» PROBLEM DESCRIPTION
Your reply should contain only the line with "Image resolution: width=395" and the lines after it through the end of the data, each written out exactly.

===== DATA FOR ANALYSIS =====

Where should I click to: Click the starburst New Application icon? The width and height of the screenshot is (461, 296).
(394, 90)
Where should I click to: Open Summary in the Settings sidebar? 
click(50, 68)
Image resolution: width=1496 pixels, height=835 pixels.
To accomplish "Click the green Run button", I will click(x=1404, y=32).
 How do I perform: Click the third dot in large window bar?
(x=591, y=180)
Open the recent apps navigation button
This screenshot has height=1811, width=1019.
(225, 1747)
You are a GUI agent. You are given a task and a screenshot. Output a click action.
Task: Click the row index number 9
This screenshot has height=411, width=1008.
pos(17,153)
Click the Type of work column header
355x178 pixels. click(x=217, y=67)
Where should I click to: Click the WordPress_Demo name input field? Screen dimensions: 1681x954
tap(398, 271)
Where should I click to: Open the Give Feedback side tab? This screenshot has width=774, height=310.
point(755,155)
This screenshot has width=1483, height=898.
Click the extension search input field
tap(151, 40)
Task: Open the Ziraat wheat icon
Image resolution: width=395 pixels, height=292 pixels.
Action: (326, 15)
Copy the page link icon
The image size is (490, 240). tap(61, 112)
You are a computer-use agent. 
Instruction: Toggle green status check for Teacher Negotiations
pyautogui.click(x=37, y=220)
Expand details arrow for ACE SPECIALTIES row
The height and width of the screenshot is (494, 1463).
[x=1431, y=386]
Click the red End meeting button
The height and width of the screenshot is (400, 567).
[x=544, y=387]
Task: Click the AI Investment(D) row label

=====

» TASK RESPONSE
Image resolution: width=395 pixels, height=292 pixels.
Action: (326, 15)
Copy the page link icon
The image size is (490, 240). tap(61, 112)
You are a computer-use agent. 
Instruction: Toggle green status check for Teacher Negotiations
pyautogui.click(x=37, y=220)
Expand details arrow for ACE SPECIALTIES row
The height and width of the screenshot is (494, 1463).
[x=1431, y=386]
Click the red End meeting button
The height and width of the screenshot is (400, 567).
[x=544, y=387]
Task: Click the AI Investment(D) row label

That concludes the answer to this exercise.